Il motivo del contendere è noto: lo scorso 26 novembre la Procura di Taranto, nell’ambito dell’inchiesta che vede i vertici del siderurgico indagati per disastro ambientale (Emilio e Nicola Riva sono ai domiciliari, mentre Fabio, vicepresidente di Riva Fire, è latitante ed inseguito da un mandato di cattura internazionale), ha sequestrato un milione e 700mila tonnellate tra coils e lamiere, dal valore di mercato di un miliardo e 200mila euro.
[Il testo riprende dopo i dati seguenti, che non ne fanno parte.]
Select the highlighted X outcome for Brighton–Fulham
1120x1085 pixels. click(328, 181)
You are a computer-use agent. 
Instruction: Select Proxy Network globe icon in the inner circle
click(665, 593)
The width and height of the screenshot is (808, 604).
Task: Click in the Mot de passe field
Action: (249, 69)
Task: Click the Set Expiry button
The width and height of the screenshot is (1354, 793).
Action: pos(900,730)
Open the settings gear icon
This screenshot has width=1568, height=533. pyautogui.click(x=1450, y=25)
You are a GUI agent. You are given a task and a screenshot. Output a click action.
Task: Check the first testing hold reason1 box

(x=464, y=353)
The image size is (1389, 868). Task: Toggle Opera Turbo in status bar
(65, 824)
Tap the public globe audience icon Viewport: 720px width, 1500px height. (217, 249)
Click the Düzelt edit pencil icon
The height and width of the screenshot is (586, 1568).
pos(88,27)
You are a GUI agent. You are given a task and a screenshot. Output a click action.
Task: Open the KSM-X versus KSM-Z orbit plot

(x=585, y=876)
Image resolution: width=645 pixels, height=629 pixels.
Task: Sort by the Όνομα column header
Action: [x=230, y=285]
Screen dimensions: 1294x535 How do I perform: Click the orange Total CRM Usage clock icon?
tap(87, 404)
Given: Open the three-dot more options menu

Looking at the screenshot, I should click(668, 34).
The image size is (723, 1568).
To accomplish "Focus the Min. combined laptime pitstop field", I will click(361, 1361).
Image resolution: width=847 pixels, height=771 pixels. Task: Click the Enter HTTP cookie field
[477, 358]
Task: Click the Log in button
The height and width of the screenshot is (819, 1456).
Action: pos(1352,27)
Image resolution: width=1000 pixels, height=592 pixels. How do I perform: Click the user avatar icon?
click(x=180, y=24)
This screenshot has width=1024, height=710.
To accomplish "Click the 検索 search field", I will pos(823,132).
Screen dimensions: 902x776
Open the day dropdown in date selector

Per i magistrati tarantini quel materiale è corpo del reato perché frutto di attività illecita, in quanto prodotto tra il 26 luglio e il 26 novembre, nonostante fosse in atto il sequestro preventivo senza facoltà d’uso degli impianti dell’area a caldo del siderurgico ai fini dell’attività produttiva. Il governo ha però stabilito che l’azienda non solo dovesse rientrare in possesso degli impianti (sui quali è rimasto il sequestro poiché l’azienda non ha ricorso alla Cassazione contro i sigilli della Procura), ma che potesse movimentare e commercializzare i prodotti realizzati anche precedentemente il decreto, dando così un inedito effetto retroattivo alla legge.I magistrati hanno però intravisto gli estremi sia per un conflitto di attribuzione tra poteri dello Stato che diversi profili di incostituzionalità della legge: per questo, con l’appoggio del tribunale del Riesame, è ricorsa alla Corte Costituzionale affinché l’ultima parola sulla vicenda spetti alla Consulta.
Nello scontro tra governo e Procura, si è però inserita l’azienda, che da oltre un mese ha avuto gioco facile nel sostenere che per garantire la continuità produttiva del siderurgico, il pagamento degli stipendi e l’ottemperanza delle prescrizioni presenti nella nuova AIA, fosse imprescindibile il rientrare in possesso del prodotto sequestrato. Nell’attesa, l’Ilva ha fermato l’area a freddo mandando in cassa integrazione 1500 lavoratori (e impedendone l’ingresso in azienda blindando con lucchetti le entrate), continuando a produrre e inviando il materiale direttamente negli stabilimenti dei Genova e Novi Ligure, dove avviene la lavorazione a freddo dell’acciaio prodotto a Taranto. Questo perché l’Ilva, che si estende su un perimetro di 15.000.000 di metri quadrati, sostiene la peregrina tesi secondo cui il materiale sotto sequestro, occupando i magazzini e gli spazi delle banchine del porto in concessione all’azienda, non consenta all’azienda di lavorare in totale libertà.
Inoltre, non disponendo del miliardo di euro, l’Ilva si dice impossibilitata a pagare fornitori e lavoratori, oltre che a programmare gli investimenti per il risanamento degli impianti inquinanti. Ma appare davvero singolare come un’azienda che dal 2009 al 2011 ha messo a bilancio un fatturato netto di oltre 23 miliardi di euro, oggi sostenga di avere grossissimi problemi di liquidità. Qualcosa dunque non torna, se è vero come è vero che l’Ilva negli ultimi quattro anni ha visto crescere i suoi debiti da 335 milioni a 2,9 miliardi di euro.
Ma anche venerdì sera, durante il Consiglio dei Ministri, il ricatto economico ha funzionato: il presidente Ilva, Bruno Ferrante, ha infatti dichiarato che senza lo sblocco del prodotto sequestrato, l’unica alternativa per l’azienda è quella di mandare in cassa integrazione tutti i dipendenti Ilva in Italia distribuiti in 19 stabilimenti. Una sorta di preannunciato crack finanziario, nonostante l’azienda possa produrre e commercializzare quanto realizzato dallo scorso 4 dicembre in poi.
Ciò detto, è difficile intuire in cosa possa consistere il provvedimento esplicativo promesso dal governo. Indiscrezioni parlano di un testo che “obblighi” la Procura a dissequestrare il prodotto, in attesa che la Consulta si pronunci sui vari ricorsi. Ma cosa accadrebbe nel caso in cui la Consulta dovesse dare ragione ai magistrati tarantini? In quello spazio di tempo infatti, l’Ilva avrà già venduto il prodotto conteso. Forse, l’unica soluzione giusta, sarebbe quella di lasciar vendere il prodotto all’Ilva confiscandone i proventi, come iniziale risarcimento per la popolazione tarantina. Visto che l’Ilva non ha ancora presentato un piano industriale a garanzia del futuro. E che della salute dei tarantini, sino ad ora, non si è interessato nessuno.